Die Beschaffungsvorhaben der Bundeswehr sorgen traditionsgemäß für die härtesten Kontroversen um den Verteidigungshaushalt. Die schärfste Kritik kam aus den Reihen der Linksfraktion: Deutschland nehmen hinsichtlich seiner Militärausgaben weltweit den sechsten Platz ein, während es bei der Entwicklungshilfe nur auf dem zwölften Platz unter den 22 OECD-Geberstaaten dümple, kritisierte die Abgeordnete Inge Höger. "Es handelt sich um einen Aufrüstungshaushalt. Er zielt auf die Teilnahme an Kriegen", schimpfte sie. Die Gelder sollten statt dessen zivile Entwicklungsprogramme investiert werden. So entsprächen die Ausgaben von 750 Millionen Euro für den Aufbau einer Basisgesundheitsversorgung in Afghanistan in etwa den Kosten des dortigen Bundeswehreinsatzes in den nächsten 14 Monaten.
Dieser Fundamentalkritik hielt der SPD-Haushaltsexperte Johannes Kahrs entgegen, dass Entwicklungshelfer nur dann zum Einsatz kommen könnten, wenn in den betreffenden Ländern auch für deren Schutz durch die Bundeswehr gesorgt werde.
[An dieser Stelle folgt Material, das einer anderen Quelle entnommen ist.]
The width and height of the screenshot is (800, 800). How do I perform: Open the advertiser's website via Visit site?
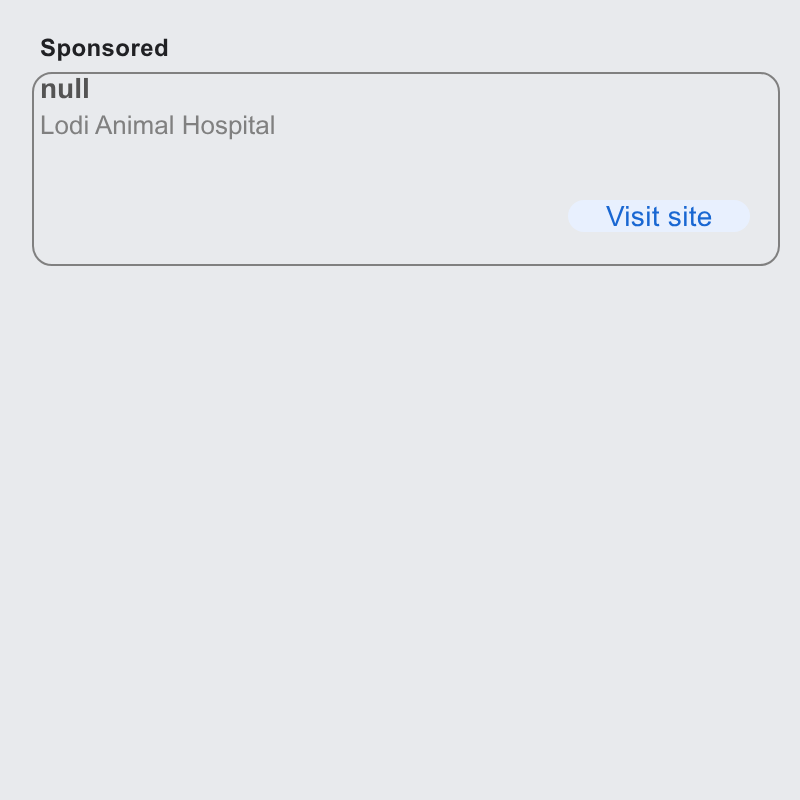(x=659, y=216)
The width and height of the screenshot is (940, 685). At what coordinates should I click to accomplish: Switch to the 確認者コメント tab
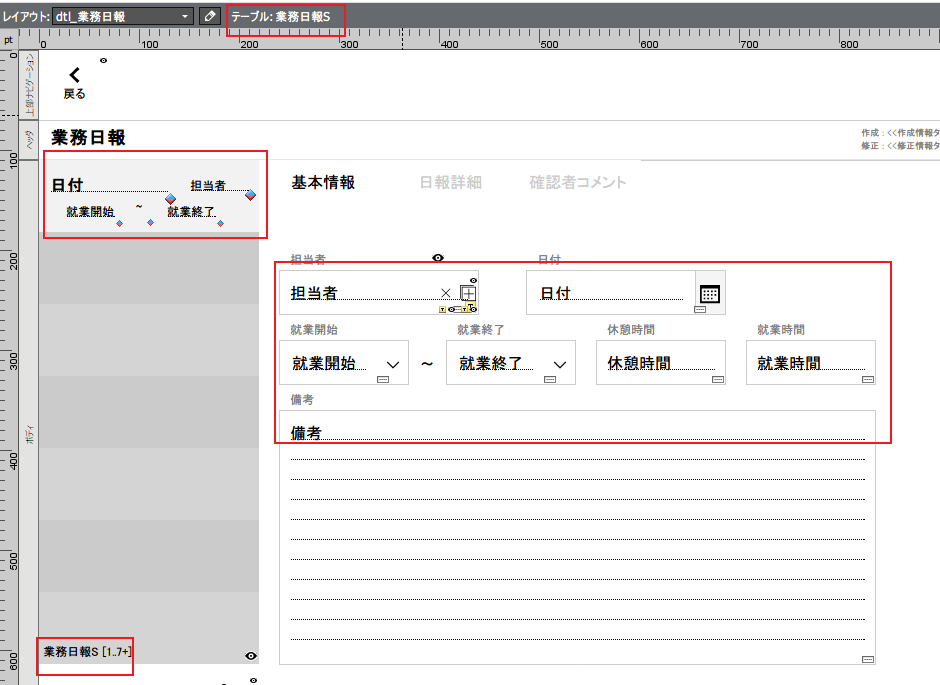click(x=578, y=182)
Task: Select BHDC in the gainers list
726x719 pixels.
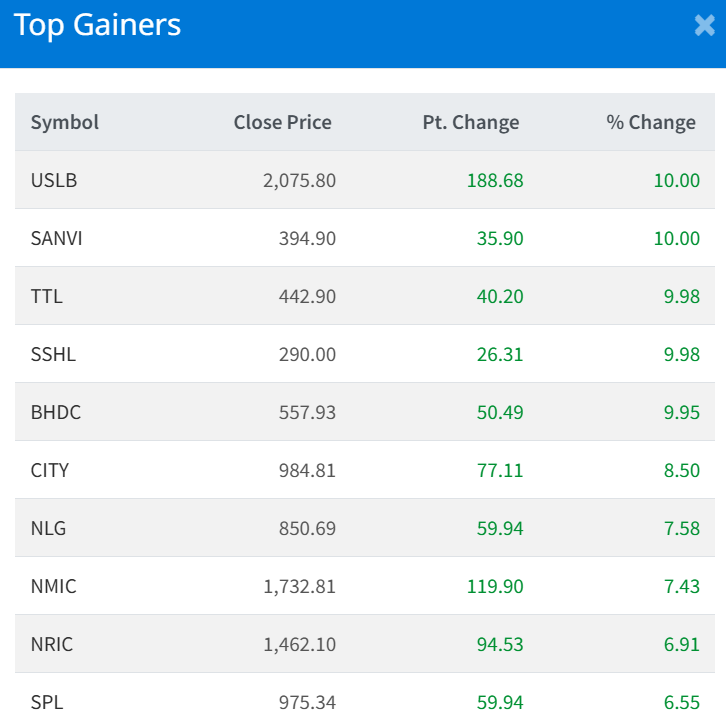Action: point(55,413)
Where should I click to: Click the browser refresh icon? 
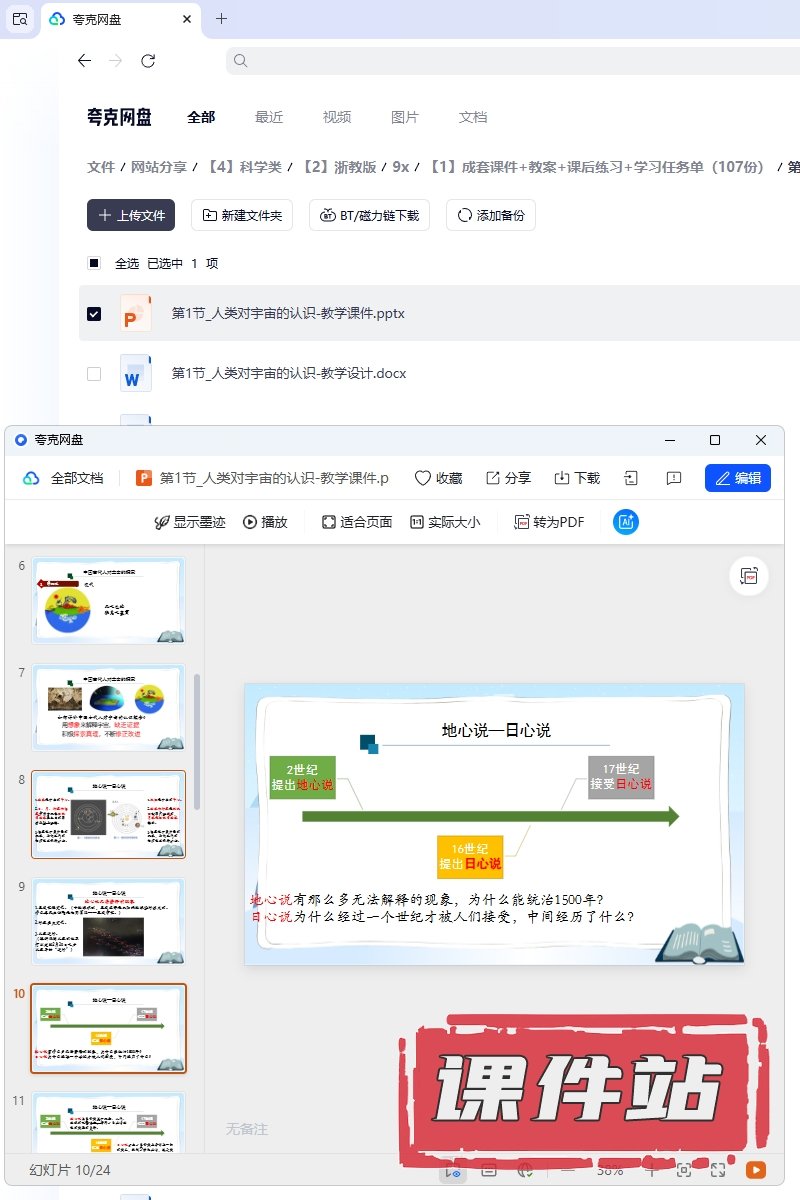click(148, 61)

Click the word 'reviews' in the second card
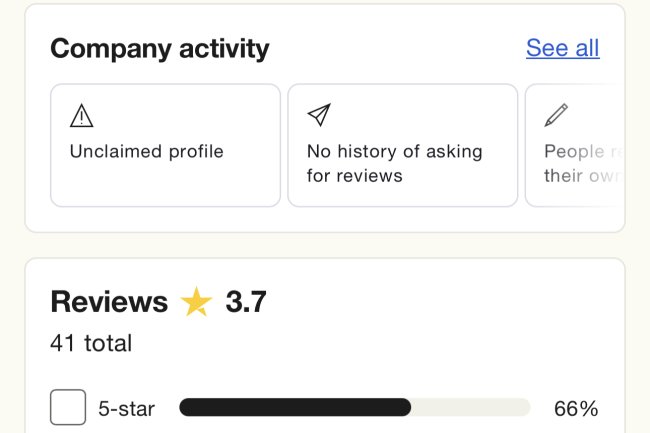click(369, 176)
Kahrs bemängelte jedoch die derzeitige Beschaffungspraxis: "Die unglaubliche Vielfalt an Fahrzeugen, die wir in den Streitkräften haben, spricht da Bände. Wenn jede Teilstreitkraft ihr eigenes Fahrzeug fordert, dann hat man sowohl bei der Logistik als auch bei der Instandhaltung riesige Probleme." Kahrs mahnte zudem an, die zusätzlichen Kosten, die durch die verspätete Auslieferung der Hubschrauber NH 90 und Tiger sowie des Transportflugzeugs Airbus A400M enstünden, nicht auf den Steuerzahler abzuwälzen. Der Minister müsse für die Einhaltung der Verträge durch die Rüstungsindustrie sorgen.
FDP und Bündnis 90/Die Grünen nutzten die Debatte, um das aus ihrer Sicht unaugewogene Verhältnis von militärischen und zivilen Ausgaben beim Wiederaufbau in Afghanistan anzuprangern. "Mit dem Militär allein werden wir die Herausforderungen dort nicht bewältigen", mahnte die FDP-Verteidigungspolitikerin Birgit Homburger. Ähnlich äußerte sich auch der grüne Wehrxperte Winfried Nachtwei, der eine bessere Vernetzung zwischen militärischen und zivilen Kräften forderte. Dem widersprach Minister Jung. Deutschland habe bereits 2003 begonnen, das Konzept der vernetzten Sicherheit in Afghanistan zu realisieren.